Somit zahlen viele Kundinnen und Kunden jeden Monat für Leistungen, die sie nicht oder nur teilweise benötigen. Das Sparpotenzial ist immens: Statt 47,59 Euro (durchschnittliche Kosten für 22 GB) fielen für 3 GB lediglich 6,54 Euro an – 86 Prozent weniger. Für alle Netzbetreiberkunden mit Laufzeitvertrag summiert sich die Ersparnis auf 33,8 Milliarden Euro, die rein rechnerisch jedes Jahr zu viel ausgegeben werden.

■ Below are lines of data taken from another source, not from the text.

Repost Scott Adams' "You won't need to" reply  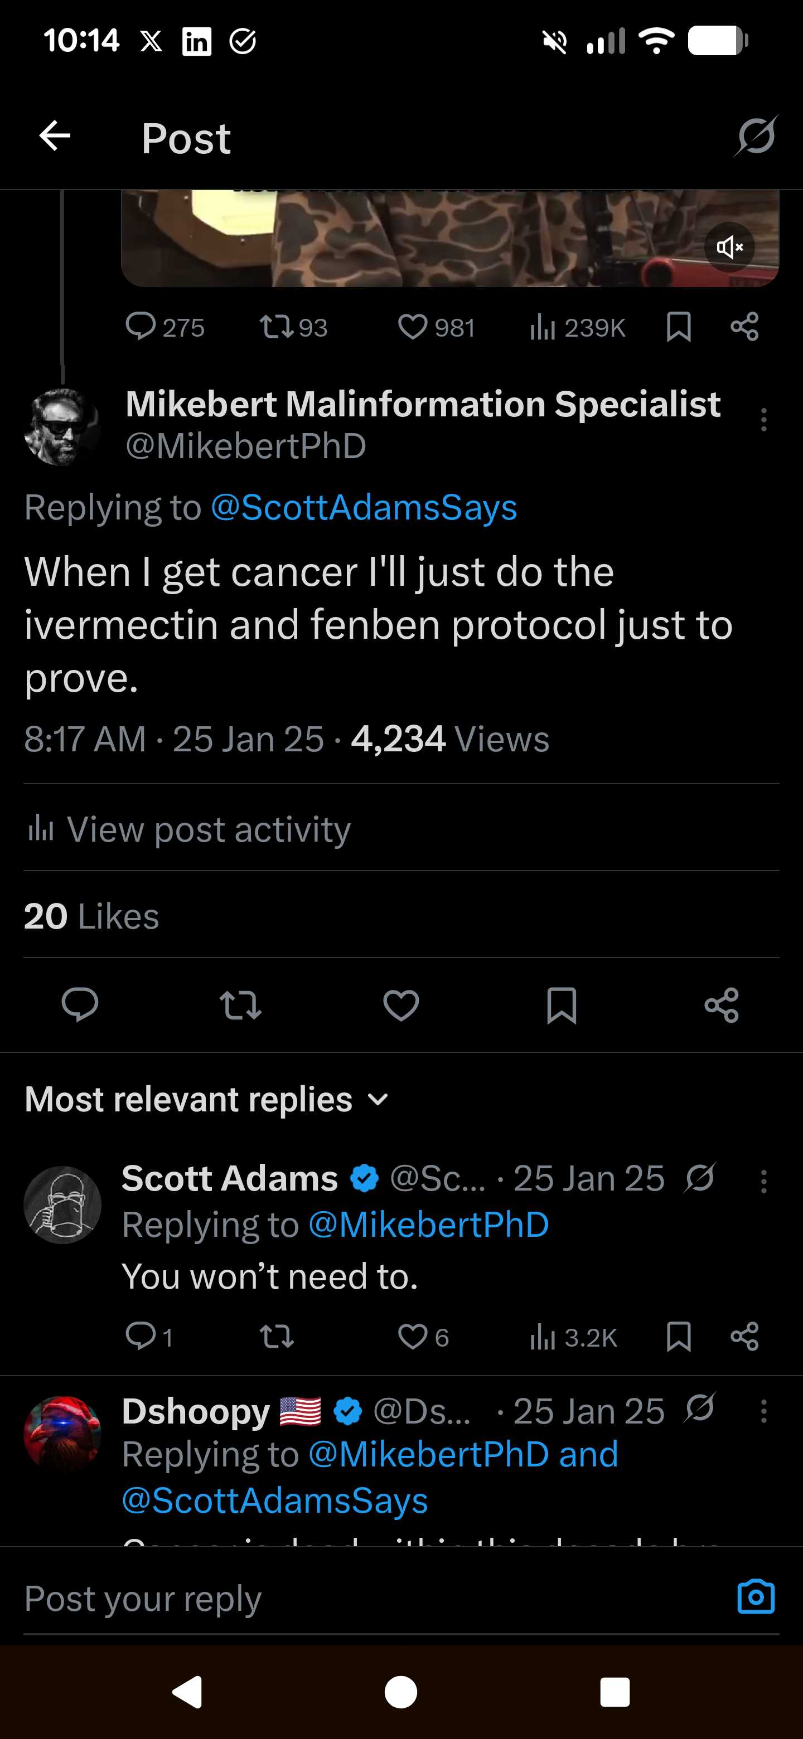click(x=277, y=1337)
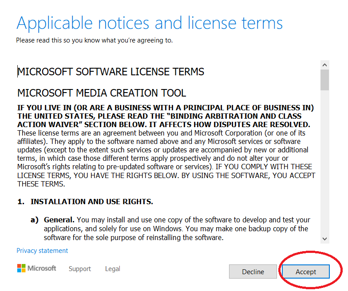Click the 'MICROSOFT SOFTWARE LICENSE TERMS' heading
This screenshot has width=348, height=291.
coord(111,72)
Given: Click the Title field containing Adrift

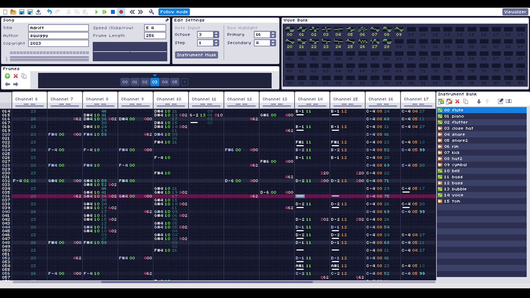Looking at the screenshot, I should tap(58, 28).
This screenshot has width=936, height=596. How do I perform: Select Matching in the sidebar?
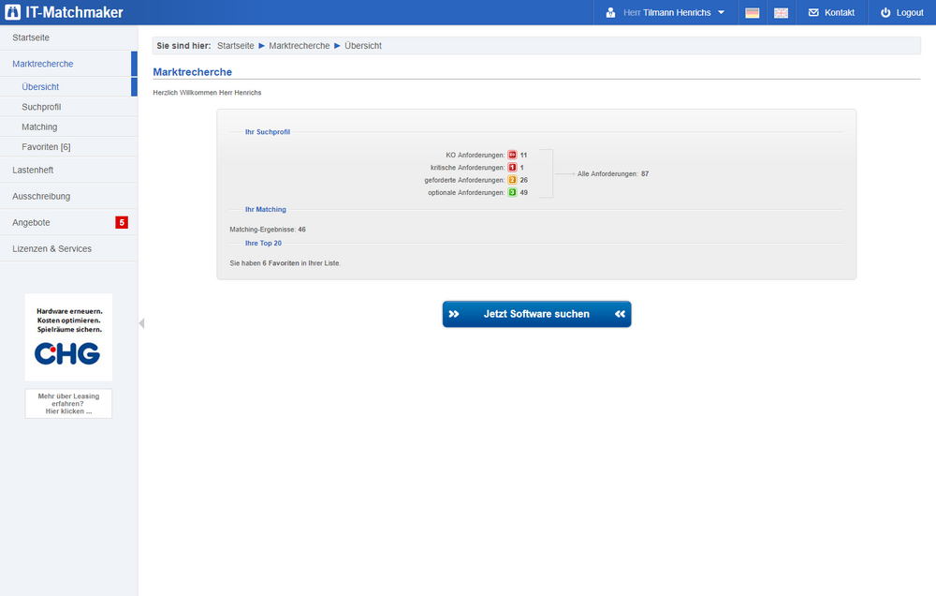pyautogui.click(x=39, y=127)
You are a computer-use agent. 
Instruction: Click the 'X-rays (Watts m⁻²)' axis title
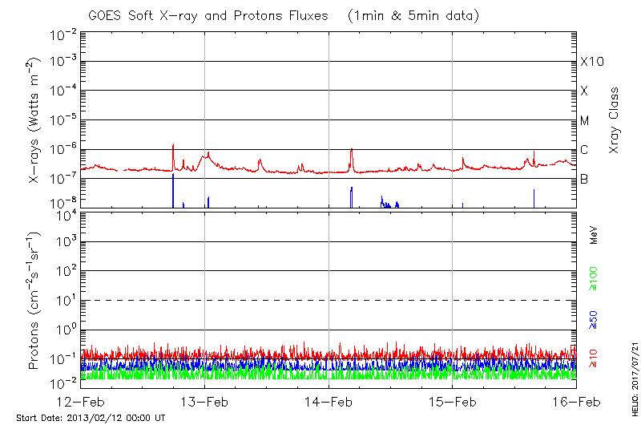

Eine unglaubliche Summe, die hier verschenkt wird. Was kann und sollte man also machen, um das Geld nicht zum Fenster rauszuwerfen? Experten raten sich die entsprechenden Apps herunterzuladen, um den Datenverbrauch jederzeit im Auge zu behalten. Bei Telefonica kann man dies mit der App „Mein O2. Neben der Verbrauchsanalyse können Kunden mit der Mein o2 App unter anderem ihre persönlichen Daten ändern, Tarifkonditionen nachschlagen, Zusatzoptionen buchen und Rechnungen kontrollieren. Vodafone-Kunden können dies über die „MeinVodafone App“ erledigen. Die für iPhone (bzw. iPad) und Android Geräte kostenlos zur Verfügung stehende App ermöglicht neben dem Check des Verbrauchs auch die kostenpflichtige Buchung von zusätzlichen Datenpaketen. Bei der Telekom geht der Datencheck über den Aufruf der Webseite pass.telekom.de oder www.datapass.de. Beide Internetadressen liefern das identische Informationsangebot und müssen lediglich im Browser des Smartphones eingegeben werden. Wichtig ist – das Abfragen des Inklusivvolumens funktioniert hier nur, sofern die Internetverbindung über das Mobilfunknetz hergestellt wird. Das WLAN muss hierzu im Smartphone ggf. deaktiviert werden.